Kutipan Terpilih:

Saya sendiri sulit membayangkan munculnya tokoh Arab yang mampu menyatukan
mereka untuk mengakhiri nestapa dunia Arab. Bak papan catur berdarah, setiap
penguasa ingin menggulingkan yang lain.
Semua pihak memang
harus introspeksi, baik kekuatan politik di lingkungan Arab maupun kekuatan
asing. Bagi negara Arab yang secara ekonomi sudah terpenuhi, kebutuhan mereka
meningkat pada pemenuhan kebutuhan nonfisik, misalnya kebebasan berserikat
dan pendapat, yang pasti tidak disukai para monarki. Itu sebabnya, Iran dan
Turki tidak disenangi para sultan karena mempromosikan demokrasi yang
dipelintir menjadi isu Sunni-Syiah dan sekularisme.

Daftar Tugas:
(a) Ringkaslah kutipan tentang dunia Arab dalam dua kalimat.
(b) Jawablah pertanyaan-pertanyaan ini berdasarkan kutipan tentang dunia Arab:
(i) Dunia Arab diibaratkan dengan apa?
(ii) Apa contoh kebutuhan nonfisik yang disebutkan?
(iii) Negara mana saja yang tidak disenangi para sultan?
(c) Lanjutkan kutipan tentang dunia Arab setelah kalimat terakhirnya.
Catatan-catatan ini diambil dari sumber yang berbeda.

Daftar Catatan:
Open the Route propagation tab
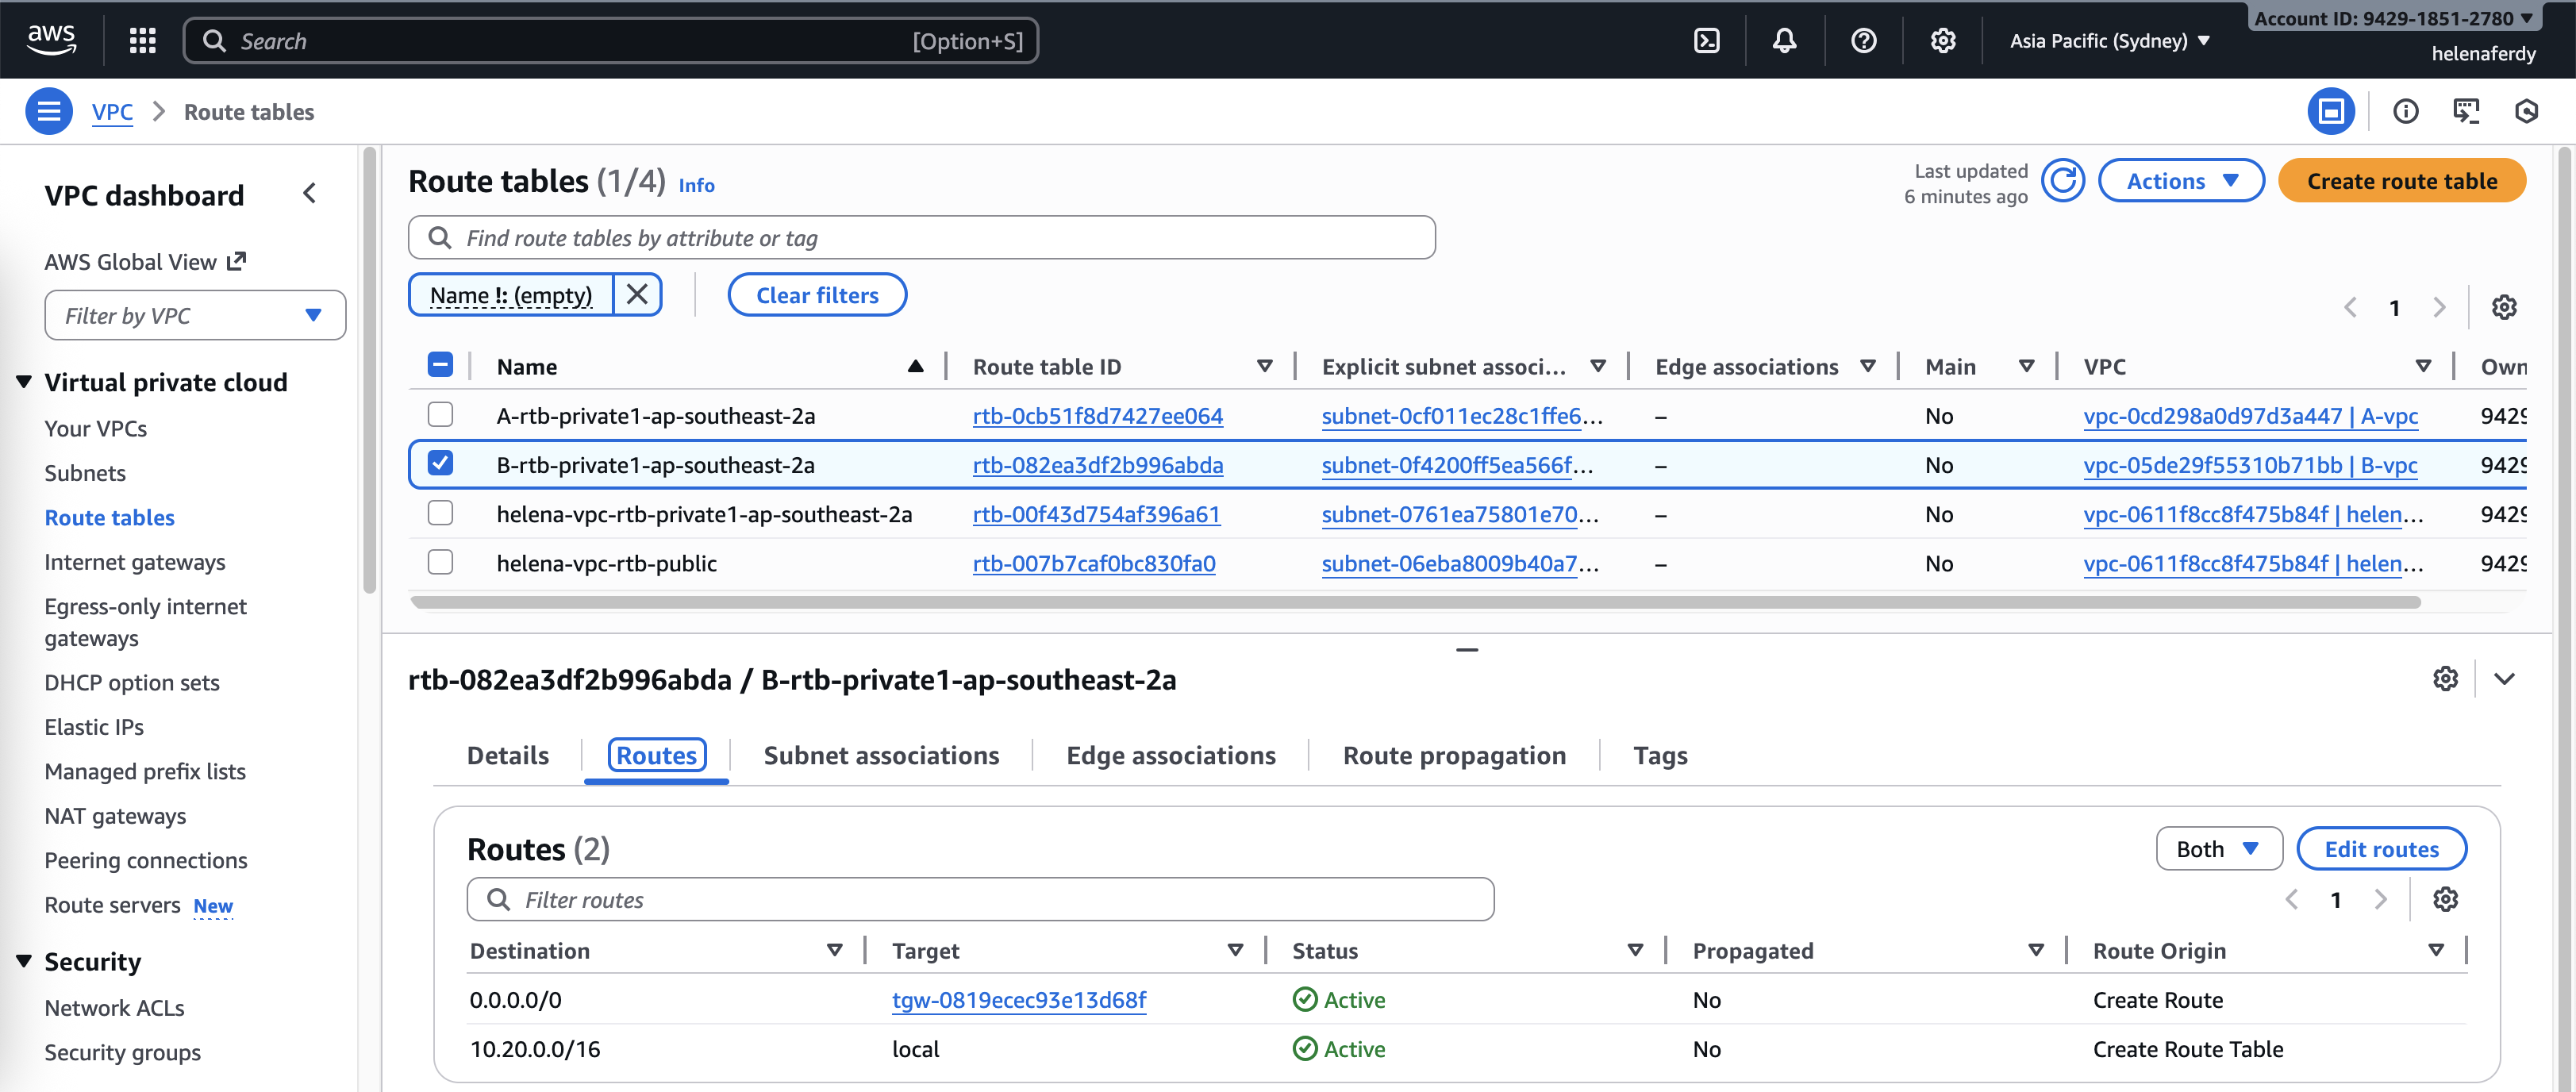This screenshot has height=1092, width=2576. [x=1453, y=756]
==
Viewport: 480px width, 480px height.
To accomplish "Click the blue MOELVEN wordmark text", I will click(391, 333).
--
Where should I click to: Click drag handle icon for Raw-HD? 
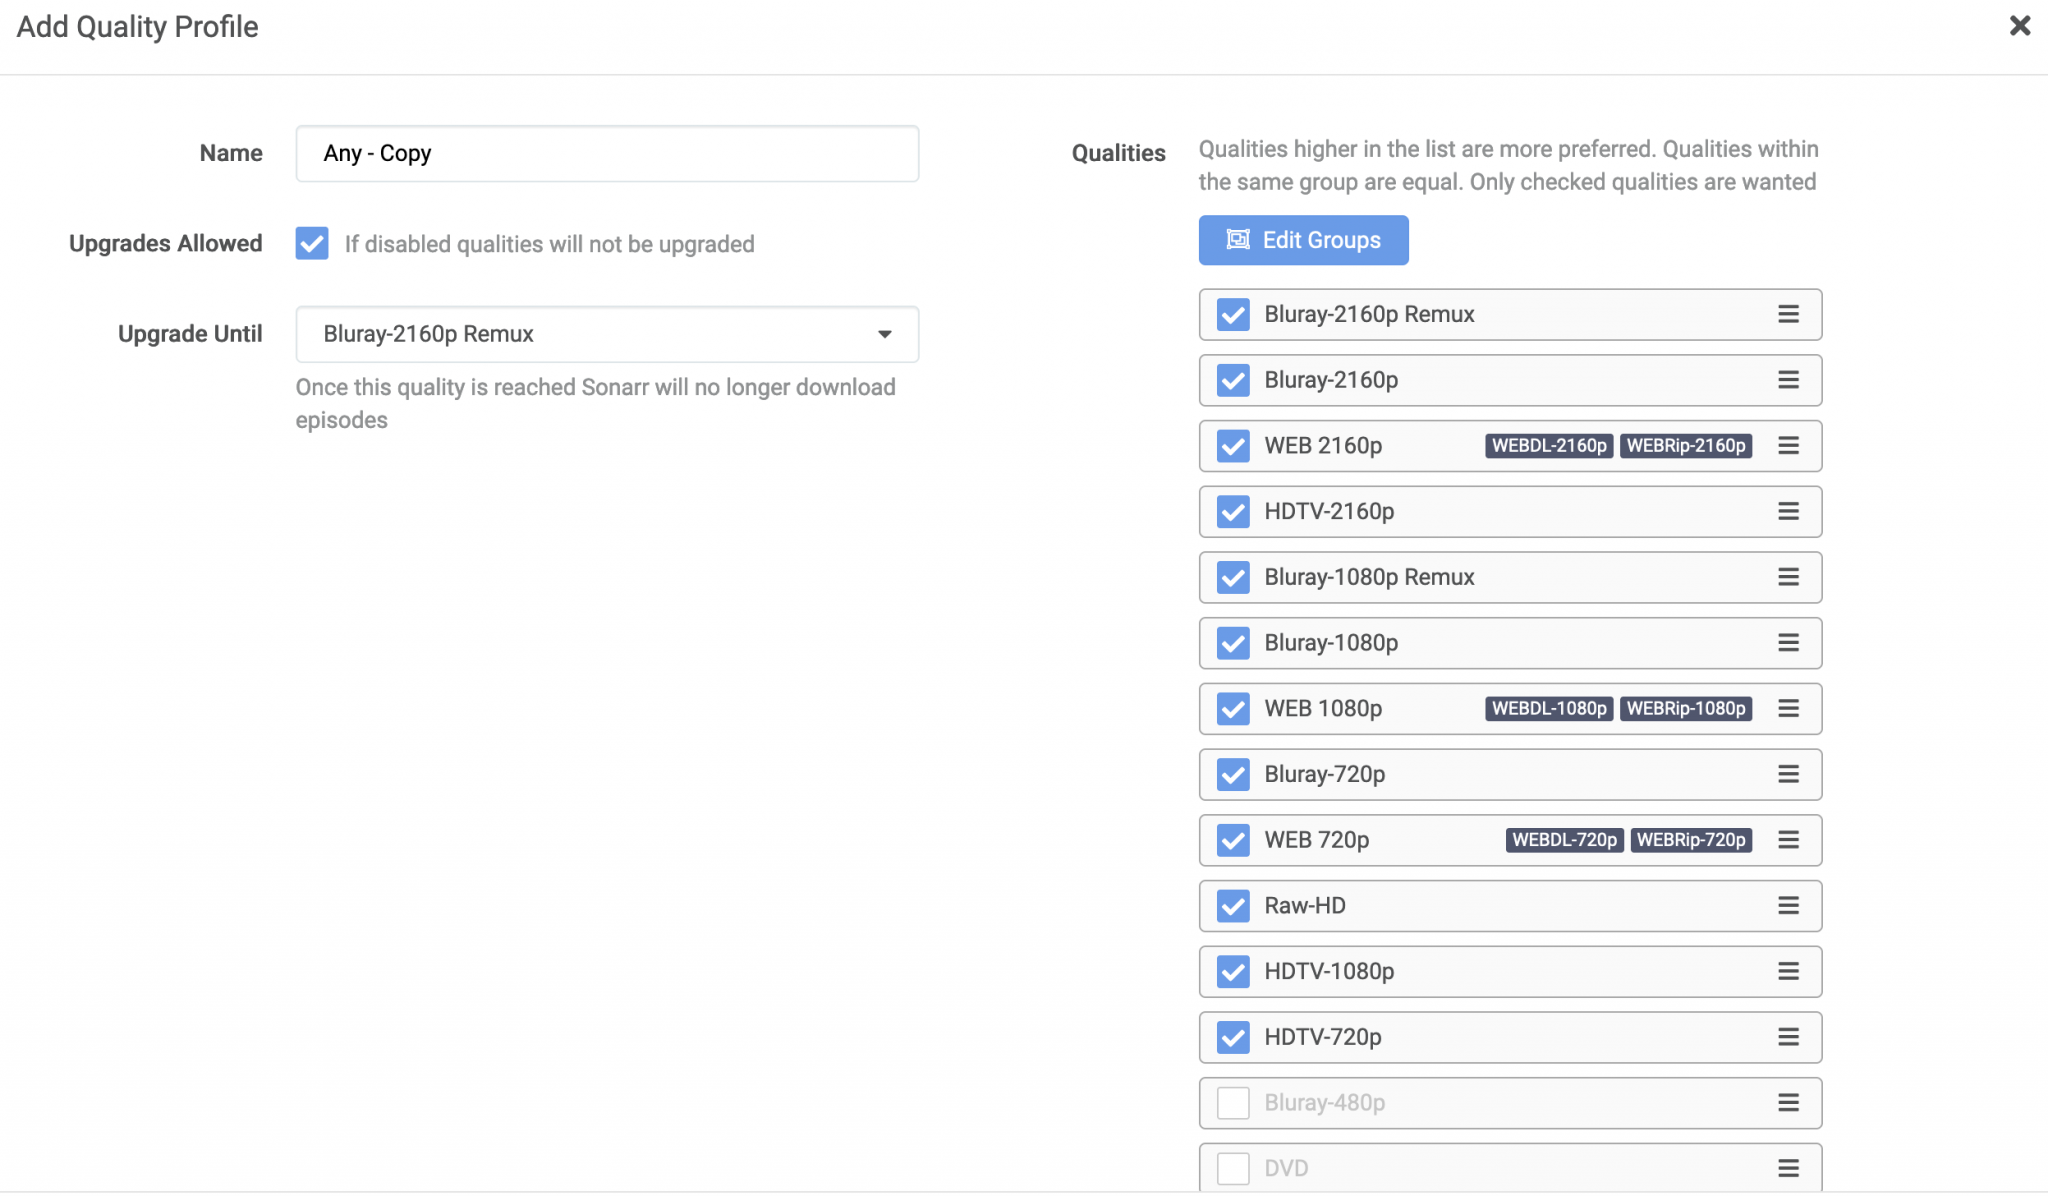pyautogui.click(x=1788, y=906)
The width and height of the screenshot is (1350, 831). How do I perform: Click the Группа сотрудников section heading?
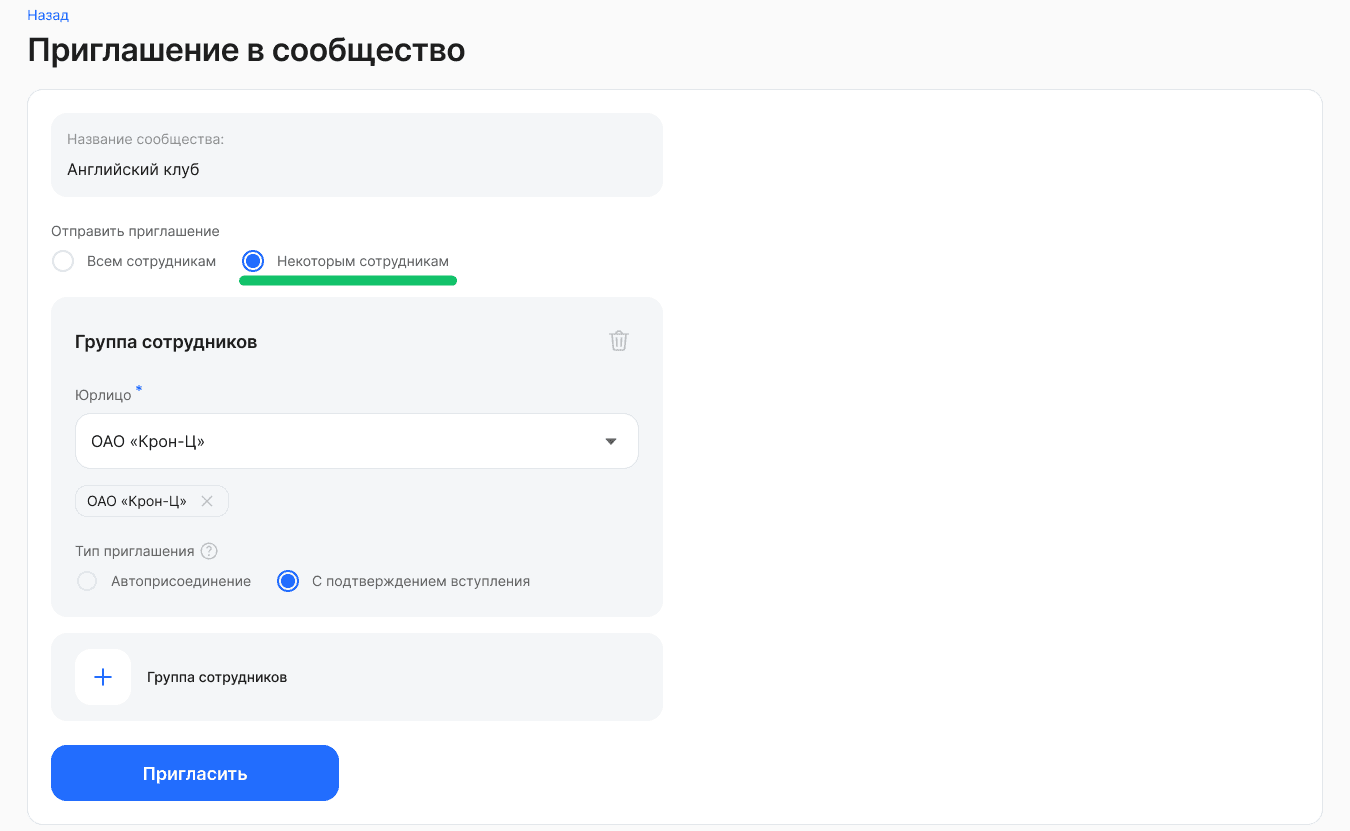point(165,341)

Kunci Jawaban:
(a) Penulis sulit membayangkan munculnya tokoh Arab yang mampu menyatukan dunia Arab, yang diibaratkan papan catur berdarah tempat setiap penguasa ingin menggulingkan yang lain. Menurut penulis, kekuatan politik Arab maupun kekuatan asing harus introspeksi, sementara negara Arab yang sudah terpenuhi secara ekonomi mulai membutuhkan kebebasan berserikat dan berpendapat yang tidak disukai para monarki, sehingga Iran dan Turki yang mempromosikan demokrasi tidak disenangi para sultan.

(b)
(i) Dunia Arab diibaratkan dengan papan catur berdarah.
(ii) Contohnya adalah kebebasan berserikat dan berpendapat.
(iii) Negara yang tidak disenangi para sultan adalah Iran dan Turki.

(c)
Begitu juga negara
asing yang terlibat permainan catur politik Timur Tengah karena ingin
menguasai sumber minyak mesti berkomitmen membantu menciptakan kedamaian dan
kesejahteraan. Kalau tidak, anak-anak muda yang frustrasi melihat negerinya
kacau akan menumpahkan kemarahan kepada pihak asing yang empuk dan mudah
ditembus.
Maka, Indonesia jangan
sampai masuk perangkap negara gagal karena akan menyuburkan terorisme.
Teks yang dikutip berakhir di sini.